Manana Island, also known as Rabbit Island for a rabbit-raising operation that was there from the 1880s until they overran the island and were eliminated in the 1970s, lies off the southeasternmost tip of O‘ahu in the Hawaiian Islands. Manana is a tuff cone, a small vent where volcanic ash erupted (when ash solidifies, it’s called tuff, even though it isn’t necessarily tough). Although most of the volcanic material in Hawaii is dark iron-rich basalt, this little 360-foot-high island consists of light-colored rock because the eruption was phreatic, meaning the eruption interacted actively with groundwater or perhaps sea water.
The reactions between the ash and water converted the rock to palagonite, a rock formed by the alteration of the basaltic material to lighter-colored minerals like feldspar and others. The original basaltic glass in the tuff altered by hydration to calcite and zeolites which now hold the rock together, and the iron and magnesium more or less went away as part of the alteration process.
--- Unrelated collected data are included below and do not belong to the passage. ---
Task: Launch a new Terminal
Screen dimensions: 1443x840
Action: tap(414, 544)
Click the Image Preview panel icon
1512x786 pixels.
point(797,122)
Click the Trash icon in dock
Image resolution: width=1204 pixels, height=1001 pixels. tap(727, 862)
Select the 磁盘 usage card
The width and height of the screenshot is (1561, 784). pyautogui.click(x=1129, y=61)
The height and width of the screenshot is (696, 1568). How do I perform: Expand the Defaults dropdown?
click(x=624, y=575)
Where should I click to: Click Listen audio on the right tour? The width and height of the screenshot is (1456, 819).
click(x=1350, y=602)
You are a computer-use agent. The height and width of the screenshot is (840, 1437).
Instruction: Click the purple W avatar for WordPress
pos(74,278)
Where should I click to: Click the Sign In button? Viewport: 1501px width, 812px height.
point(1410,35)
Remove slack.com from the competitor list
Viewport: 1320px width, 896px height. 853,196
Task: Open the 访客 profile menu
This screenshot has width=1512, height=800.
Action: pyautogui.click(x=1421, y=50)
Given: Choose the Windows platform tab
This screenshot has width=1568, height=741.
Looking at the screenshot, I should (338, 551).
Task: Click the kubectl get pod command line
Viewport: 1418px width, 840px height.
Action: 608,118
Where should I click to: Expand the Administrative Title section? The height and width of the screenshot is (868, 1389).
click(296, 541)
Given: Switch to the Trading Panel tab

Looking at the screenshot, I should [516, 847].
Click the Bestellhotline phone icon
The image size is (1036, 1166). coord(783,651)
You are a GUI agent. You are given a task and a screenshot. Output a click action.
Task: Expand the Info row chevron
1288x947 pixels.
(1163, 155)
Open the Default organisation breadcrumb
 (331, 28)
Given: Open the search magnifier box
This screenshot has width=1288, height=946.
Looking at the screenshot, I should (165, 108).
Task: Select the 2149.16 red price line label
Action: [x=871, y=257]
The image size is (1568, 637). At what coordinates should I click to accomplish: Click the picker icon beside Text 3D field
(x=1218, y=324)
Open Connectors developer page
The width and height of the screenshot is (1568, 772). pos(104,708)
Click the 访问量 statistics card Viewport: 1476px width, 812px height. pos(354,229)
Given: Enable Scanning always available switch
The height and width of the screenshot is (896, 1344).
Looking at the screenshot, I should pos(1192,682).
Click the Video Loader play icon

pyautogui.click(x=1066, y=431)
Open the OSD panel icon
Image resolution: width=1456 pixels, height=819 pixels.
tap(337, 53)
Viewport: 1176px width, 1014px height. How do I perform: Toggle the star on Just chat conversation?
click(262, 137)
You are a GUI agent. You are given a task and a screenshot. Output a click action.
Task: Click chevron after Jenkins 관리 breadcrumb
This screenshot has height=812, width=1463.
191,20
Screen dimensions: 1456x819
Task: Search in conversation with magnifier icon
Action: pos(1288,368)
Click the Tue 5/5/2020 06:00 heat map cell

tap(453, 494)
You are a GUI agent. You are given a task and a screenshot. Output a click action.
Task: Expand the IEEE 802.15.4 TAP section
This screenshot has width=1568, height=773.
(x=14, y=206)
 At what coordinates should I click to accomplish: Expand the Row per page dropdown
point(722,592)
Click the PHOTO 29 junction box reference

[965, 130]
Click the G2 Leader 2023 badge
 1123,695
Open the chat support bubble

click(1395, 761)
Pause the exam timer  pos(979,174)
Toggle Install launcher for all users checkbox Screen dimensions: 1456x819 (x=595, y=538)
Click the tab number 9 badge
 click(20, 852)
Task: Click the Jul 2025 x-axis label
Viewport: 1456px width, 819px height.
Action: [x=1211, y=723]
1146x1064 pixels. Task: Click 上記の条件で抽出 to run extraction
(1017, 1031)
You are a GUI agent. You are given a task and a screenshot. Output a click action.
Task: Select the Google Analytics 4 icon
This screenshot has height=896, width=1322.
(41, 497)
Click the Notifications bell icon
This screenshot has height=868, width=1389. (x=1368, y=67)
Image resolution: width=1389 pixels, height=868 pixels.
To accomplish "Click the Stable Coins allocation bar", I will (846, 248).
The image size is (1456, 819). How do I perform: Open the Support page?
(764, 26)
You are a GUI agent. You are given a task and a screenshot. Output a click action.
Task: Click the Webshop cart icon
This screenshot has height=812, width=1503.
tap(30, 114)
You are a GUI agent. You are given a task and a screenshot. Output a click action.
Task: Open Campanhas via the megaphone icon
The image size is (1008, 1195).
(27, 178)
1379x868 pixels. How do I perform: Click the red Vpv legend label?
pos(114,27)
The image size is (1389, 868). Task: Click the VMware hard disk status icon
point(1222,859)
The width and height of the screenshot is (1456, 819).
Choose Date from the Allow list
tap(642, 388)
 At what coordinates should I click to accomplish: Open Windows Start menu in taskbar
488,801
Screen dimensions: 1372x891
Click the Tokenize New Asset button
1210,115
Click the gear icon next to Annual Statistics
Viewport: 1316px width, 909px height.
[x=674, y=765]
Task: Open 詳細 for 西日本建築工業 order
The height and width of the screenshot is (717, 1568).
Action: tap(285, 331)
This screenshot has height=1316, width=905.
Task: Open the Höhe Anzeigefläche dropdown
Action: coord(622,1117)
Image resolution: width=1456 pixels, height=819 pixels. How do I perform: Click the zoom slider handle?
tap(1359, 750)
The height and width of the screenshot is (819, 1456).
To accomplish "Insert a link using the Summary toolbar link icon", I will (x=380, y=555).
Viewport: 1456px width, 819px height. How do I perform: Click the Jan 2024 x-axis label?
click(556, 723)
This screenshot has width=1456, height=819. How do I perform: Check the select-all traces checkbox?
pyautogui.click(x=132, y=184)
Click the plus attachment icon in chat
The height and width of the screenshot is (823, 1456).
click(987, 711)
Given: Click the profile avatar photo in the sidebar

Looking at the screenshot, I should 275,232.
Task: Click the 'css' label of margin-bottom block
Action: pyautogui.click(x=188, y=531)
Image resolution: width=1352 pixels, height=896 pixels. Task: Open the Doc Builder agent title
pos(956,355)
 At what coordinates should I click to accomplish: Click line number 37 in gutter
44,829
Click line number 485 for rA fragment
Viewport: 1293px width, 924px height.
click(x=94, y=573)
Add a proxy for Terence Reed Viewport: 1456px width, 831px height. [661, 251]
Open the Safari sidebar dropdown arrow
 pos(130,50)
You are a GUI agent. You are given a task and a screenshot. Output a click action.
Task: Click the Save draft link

The vent at Manana is essentially the northeasternmost of a string of vents in the Koko Rift System which defines the edge of O‘ahu, and which is the youngest part of the Ko’olau Volcano. Ko’olau is the more easterly and younger of the two volcanos that make up O‘ahu.
In the Hawaiian chain, the islands are generally younger as you progress to the southeast because the Pacific Plate is moving northwestward above a relatively stationary mantle hot spot so the active, youngest volcanism is at the southeastern end of the chain. Ko’olau was most active, creating O‘ahu, about 1.8 to 2.6 million years ago, but the youngest eruptions, those here at the southeastern edge of the island, are around 33,000 to 40,000 years old, with some as young as 7,000 years (Rowland & Garcia, 2004, Western Pacific Geophys. Meeting Guidebook, U. of Hawaii). O‘ahu is probably dead, volcanically, but only barely.
We often refer to the “hot spot track,” but it’s really the Pacific Plate that’s moving over a more-or-less relatively stationary spot in the mantle. Hot spots do move, a little, but compared to the motion of crustal plates, they are pretty much fixed. The 6000-km-long Emperor and Hawaiian Seamount Chains, and the Hawaiian Islands, mark the 70-million-year passage of the Pacific Plate over the hot spot. The bend in the trends represents a change in Pacific Plate movement direction about 43 million years ago.
The islet in my photo in front and to the right of Manana is called Moku Hope (or Kaohika’ipu) and it is part of the same Koko Rift as Manana, but its composition and color are different – it is the remnant of a reddish scoria volcanic flow rather than an ash vent. It differs because the lavas that flowed there did not interact violently with water that altered the minerals, as did the material at Manana.
“Palagonite” comes from such rocks at Palagonia, Sicily. The word “tuff” ultimately comes from Latin tophus, the name for the stone-like uric acid deposits in the body that result from gout, but in the 17th century it came to mean any porous rock, and finally in the early 1800s was limited to solid volcanic ash deposits (porous or not). “Phreatic” in reference to groundwater is from a Greek word for “well” or “spring.”
Manana and Kaohikaʻipu Islands are part of a State Seabird Sanctuary today.
I took the photo in 1973 when I was in Hawaii to man an exhibit at the first “kidney stone convention” I attended – the annual meeting of the American Urological Association. The presentation received the First Prize for a Clinical Investigation / Scientific Exhibit.
Very cool! Phreatic eruptions are spectacular explosions and make for great YouTube videos. I remember seeing some thin sections from phreatic explosions in a few of my courses, and as much as I’m not a petrologist, they were pretty fascinating.